• Dev Rel
  • Technical
A Novice’s Journey Into Machine Learning: Vol 2

(Source: John Del Castillo)

Previously on the Machine Learning Series: 

This is the second article in our ongoing series exploring the machine learning landscape.  

In our previous article, we  

  • Looked at the landscape of machine learning frameworks 
  • Settled on using TensorFlow in Python for our maiden voyage 
  • Set a goal for ourselves—to use the vast stream of metrics from Instaclustr’s Managed Service to make useful predictions and observations about the state of a cluster 
  • And finally, worked through the first set of TensorFlow tutorials which focus largely on machine vision and convolutional neural networks (CNN).  

These tutorials gave us a great insight into how powerful this technology can be, but they don’t have much relevance to our desired goal. 

In this article, we’ll continue our adventure into machine learning with TensorFlow. 

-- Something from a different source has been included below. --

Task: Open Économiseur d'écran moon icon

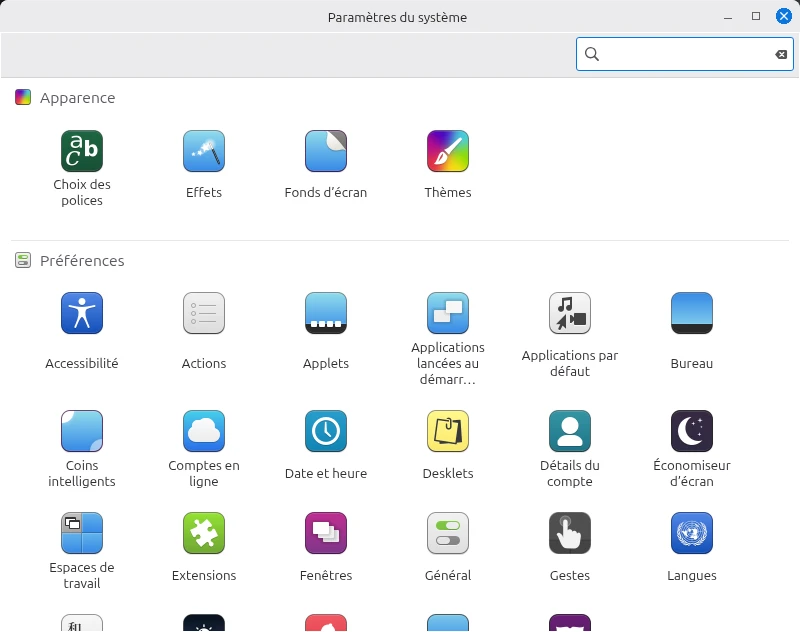Action: (691, 431)
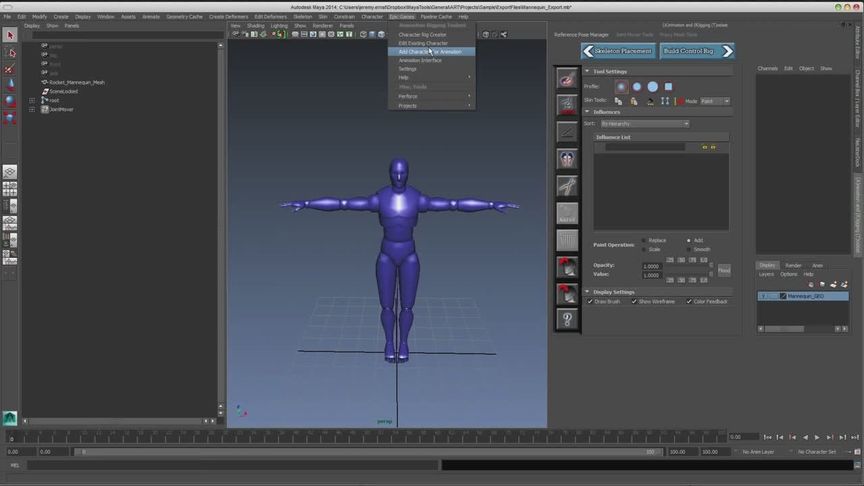Select the scissors icon in the rigging toolbar
The height and width of the screenshot is (486, 864).
click(567, 186)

What is a Neural Network? 

Before we dive into the practical work, we should understand the basics about what we are going to build—a neural network solution. 

A neural network is a type of machine learning solution which is designed to mimic the way a human brain operates. Multiple nodes, or neurons, are responsible for taking input from a problem, applying some sort of algorithm and then feeding the result to their interconnected neurons. 

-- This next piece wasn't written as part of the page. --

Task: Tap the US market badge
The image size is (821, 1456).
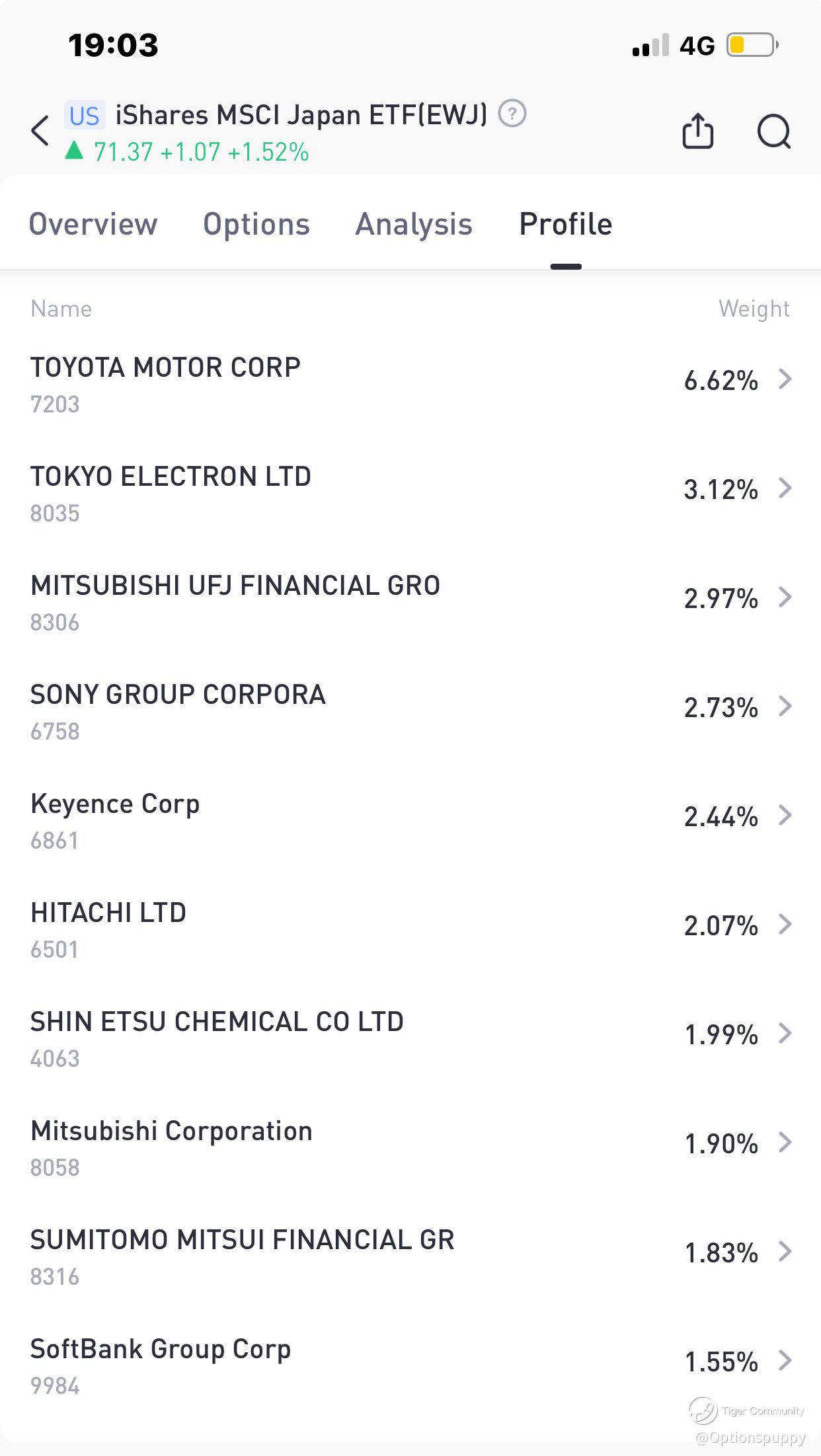Action: [85, 116]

This process repeats as many times as necessary until it achieves a result—a machine learning model that can be used to solve problems or make predictions. 

Choosing the Right Model 

In our previous article we worked through tutorials that employe CNN solutions, and I started to look at what other types of neural networks there were to find one that is appropriate for our goal of predicting cluster metrics. 

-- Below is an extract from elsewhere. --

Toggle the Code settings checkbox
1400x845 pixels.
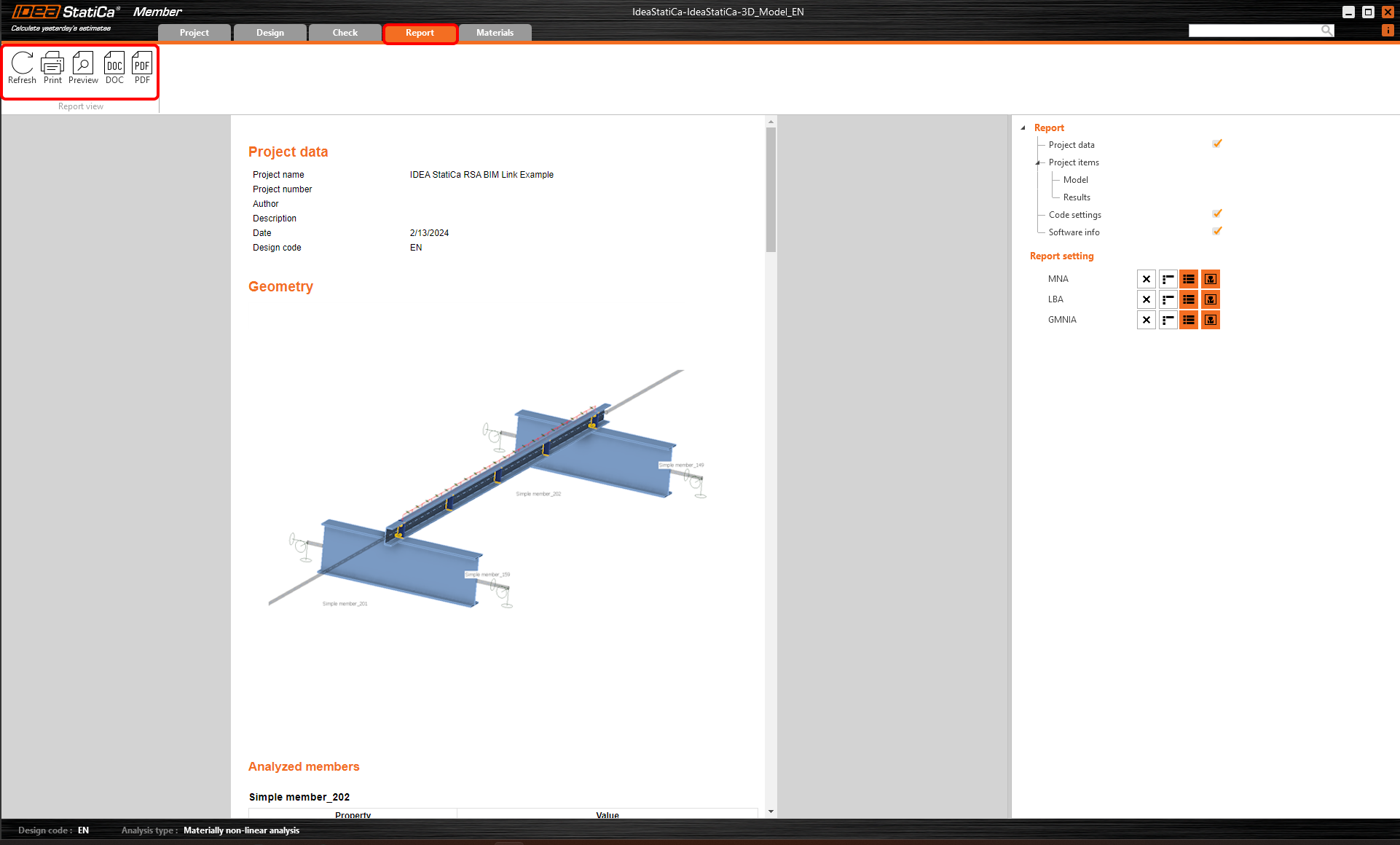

Unsurprisingly, there are a lot! From the basic perceptron and feed-forward networks all the way to deep convolutional and the newest flavor of the week, transformers. 

Mixed in there we can find the Recurrent Neural Network, or RNN, the description of which makes it a prime candidate for working with our metrics data 

“Recurrent neural networks (RNN) are a class of neural network that is powerful for modeling sequence data such as time series or natural language.”  Tensorflow.org 

The keyword in there being time series, like the metrics we want to analyze.  

And thus, we are drawn into a whole new set of tutorials and more reading to see how appropriate this technology is for our purposes. 

Additionally, all the models we’ve looked at until now have been classification models, where the algorithm will attempt to classify input with weighted probabilities, i.e., “this is a picture of a boot”.  

For our goals, we want something that can predict a value into the future based on data from the past. That is where we need to use a regression algorithm in our model. 

What Are Regression Algorithms? 

In simple terms, regression algorithms take sets of data as inputs and attempt to find relationships between a target value and the other values in the dataset. 

There are many types of regression algorithms, one being linear regression which attempts to plot a single line through the dataset and minimize the distance between the prediction and the datapoints. 

Machine learning frameworks support a wide variety of regression algorithms, and we can try multiple different algorithms to find the one most suited to the types of problem we are trying to solve. 

So now we have a solid idea of the type of model and the most appropriate technique, let’s see if we can find something to steer us in the right direction. 

Time Series Forecasting 

Visualization of metrics data set 

Once again, tensorflow.org has fantastic tutorials to help us navigate these waters. First, we can use the basic regression tutorial to get a feel for the problem we want to solve. 

This tutorial steps us through the process of training a model to use historical data, in this case engine specifications, to predict fuel efficiency. 

The approach is to expose the model to as much information as possible and allow it to make correlations between the various inputs and form a view on the world.  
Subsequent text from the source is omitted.